Other steps have been taken to help the users make permanent associations with their selected passfaces. All faces are smiling because people are more likely to recognize a definite expression rather than a neutral look, and people prefer happy faces to sad or menacing ones. Another important factor is context. Adults tend to more easily recognize people whom they perceive as important to them. The importances of a user's passfaces are implied because they will always be used in the context of gaining access to a secure Web site or system. Also, the eight other decoys grouped with each passface will never change. This reinforces Semantic Priming, which occurs when the user's brain forms relationships with the correct passface and its decoys. If a user insists on a traditional alpha/numeric password, passfaces can be combined with one as part of a dual form of authentication.

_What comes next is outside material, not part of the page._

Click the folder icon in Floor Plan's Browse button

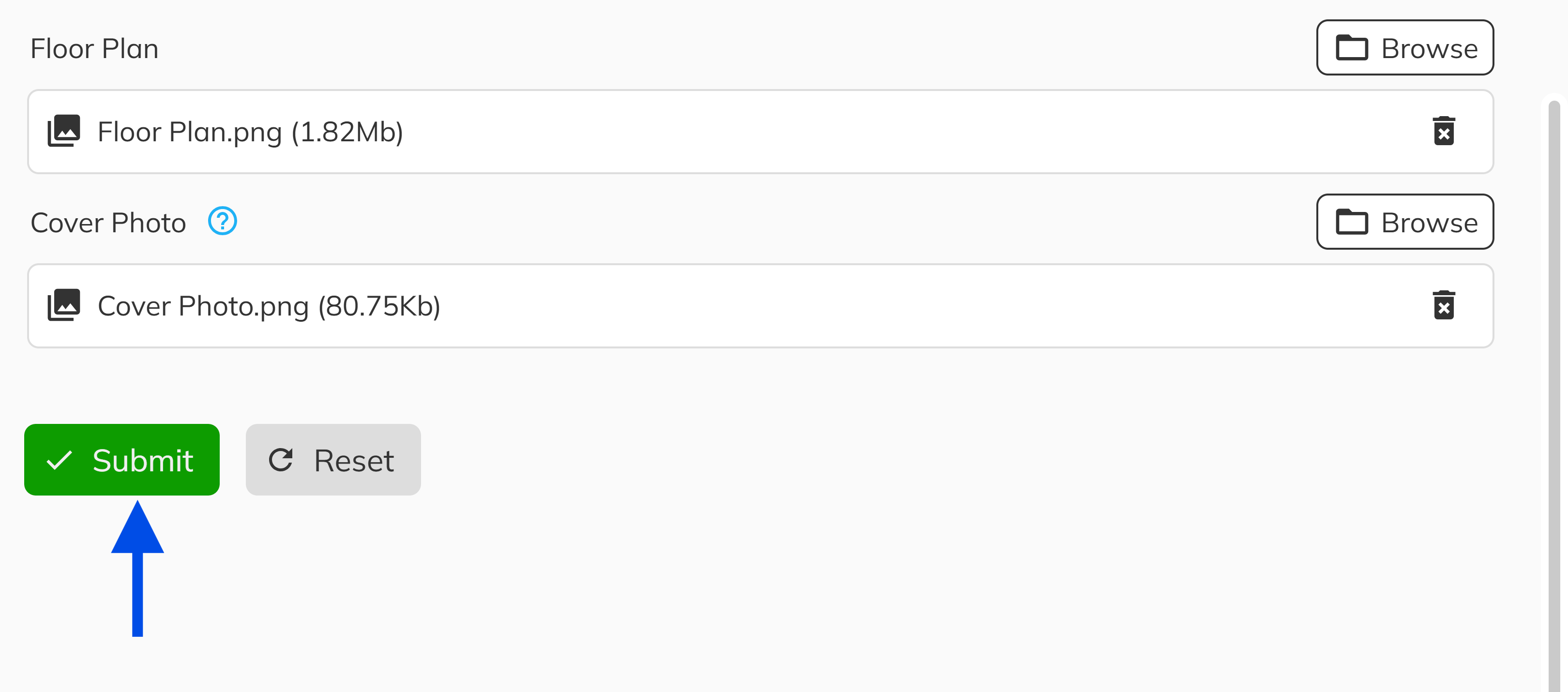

Lareau said Passfaces' greatest strength is in its universal fit for Web-access applications. For example, if a company wants to restrict online access of employee information or access to online MSDSs for a particular plant thousands of miles away, rather than carrying a long list of passwords for each application, users would only need to remember one set of passfaces. As an example, Lareau mentioned one client company that allowed an employee to use passfaces instead of its traditional access items. Now, three years later, 95 percent of the client's employees use passfaces instead, and none have forgotten them.

Passfaces also has possibilities for applications beyond Web-access. Lareau cited the example of one client company that considered using passfaces with its fleet of forklifts. "It was more so they could have access right on the forklift," she said. "Workers would use passfaces to access their databases for the location of stuff in their warehouse."

Prosopagnosia
One drawback to passfaces technology involves the affected few that can't use it. Researchers differ greatly on the subject of prosopagnosia, or face-blindness, with the most extreme group believing that to some degree it affects as much two percent of the population. Yet, even this large estimate pales in comparison to the five percent of the population that suffer from dyscalculia, a sort of "number blindness." Some research suggests prosopagnosia is genetically inherited, while other research shows that it can occur as the result of suffering severe head trauma. Regardless of the cause or the extent of its proliferation, those affected are unable to recognize faces, even those of family members or their own. To work around this disorder, victims learn to identify acquaintances through other means, such as the sound of a person's voice or laugh, or a person's gait. In this instance, those affected would be forced to use traditional password methods or rely on a trusted colleague or family member when securing important information.

As industry continues to integrate with an increasingly wireless Internet, the need for a method to access these applications that is secure, easy to remember, and easy to use will grow. Passfaces is positioned, quite literally, to face these requirements head-on. "Internet access to Web applications has been the number one place for passfaces," said Lareau. "Regardless of what particular application it is, whether it's financial services or a health care portal like ParadigmHealth is doing, anyplace where you have multiple people coming from multiple places to access data, passfaces is a perfect authenticator."

This column appeared in the September 2006 issue of Occupational Health & Safety.